Right in thee star studded thick of Hollywood, California, SPF: architects has create a residential project called The Line Lofts in an attempt to facilitate a more community based and social space heavy living experience!

In total, the Line Lots building is home to 82 lovely suites in one of LA’s most active up and coming neighbourhooods. Sitting tall on Las Palmas Ave, just steps away from the renowned intersection at Hollywood and Highland, extending six storeys into the air, making it the tallest residential unit in the area.

Part of the reason the building stands so high is that the plot of land designers had to work with was quite limited at its base. Besides organizing space carefully, the crew aimed to make sure the apartments were particularly well lit. Traditional ideas of standard apartment floor plans simply wouldn’t do here, however, so designers got creative instead.

Scrapping traditional floor plans meant there was more space in the design for more fluid layouts. Rather than simply linking floors to the ones above and below, multi-floor links are built through vertical corridors that let residents skip floors or travel straight up to an open air courtyard on the top of the building. This also gives a visual variation inside and removes repetition of space as people move through the building.

This particular residential project offers a plethora of unique social spaces as well. These include a workspace and wet bar immediately located in the reception, a courtyard pool up top, and even a pool lounge with floor to ceiling glass walls so that guests can get out of the sun without interrupting their visual flow, creating a clear interior-exterior relationship.

The units themselves are also designed to optimized the amount of natural light in each room. In each apartment, walls are primarily made up on the exterior sides of oversized windows with sliding sections that lead to atrium shaped balconies, one for each suite. The balconies are are recessed into the face of the building to create a smooth face that offers some shade.

In addition to space limitations, there were certain budget restrictions that designers had to work with that required them to think creatively once more in terms of materiality. Here, off the shelf products could bring the cost of construction down but selections had to be very unique and specific to make sure things still looked quite custom.

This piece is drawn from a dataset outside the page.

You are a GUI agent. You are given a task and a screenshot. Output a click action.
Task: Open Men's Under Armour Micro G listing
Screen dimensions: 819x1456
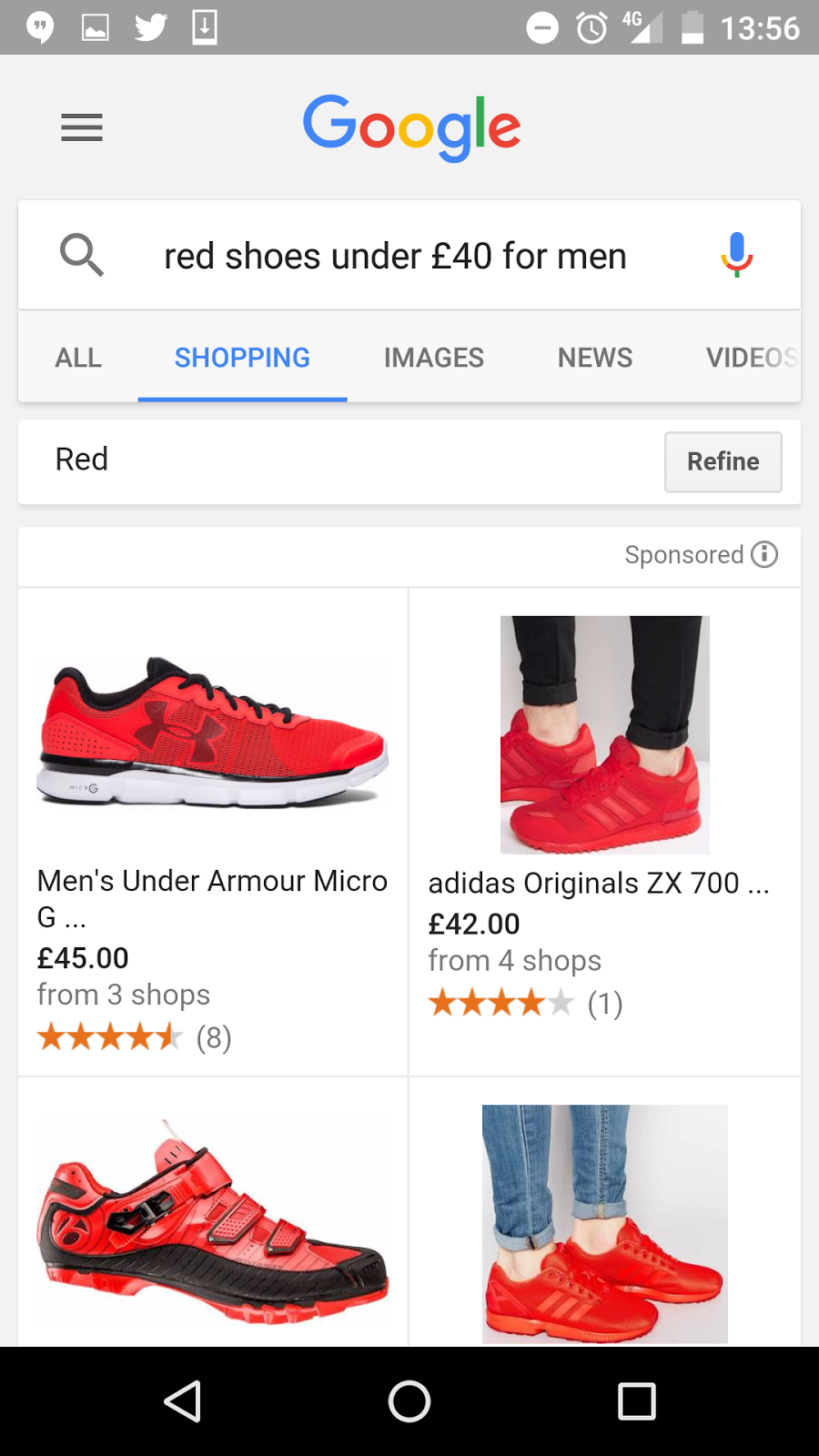[x=212, y=897]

In order to give the facade of the building a little more visual interest, designers made the front facade from a combination of corrugated metal and plaster alternated one after the other to create a pattern that appears animated and flowing of its own volition. This is thanks to the smoothness of the plaster sandwiched between the roughness of the metal pieces with their metallic finish. A cohesiveness with the environment around the building is created in the way the metal pieces reflect the sky at different parts of the day.

On the ground and second floors, the units expand vertically from one to the other, rather than being arranged as single-floor units on each. This lets the spaces appear more open and gather more natural light and also affords the rooms more privacy. Building upwards rather than horizontally accounted for the limitations in space at the base of the building.